Your task: What you return must match the listing below exactly.

Provided data:
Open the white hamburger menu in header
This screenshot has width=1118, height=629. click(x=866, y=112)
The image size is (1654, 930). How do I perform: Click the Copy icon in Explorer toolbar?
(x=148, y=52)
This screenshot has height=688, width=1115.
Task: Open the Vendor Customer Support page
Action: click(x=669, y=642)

Exercise response:
Open the white hamburger menu in header
This screenshot has width=1118, height=629. click(x=866, y=112)
The image size is (1654, 930). How do I perform: Click the Copy icon in Explorer toolbar?
(x=148, y=52)
This screenshot has height=688, width=1115.
Task: Open the Vendor Customer Support page
Action: click(x=669, y=642)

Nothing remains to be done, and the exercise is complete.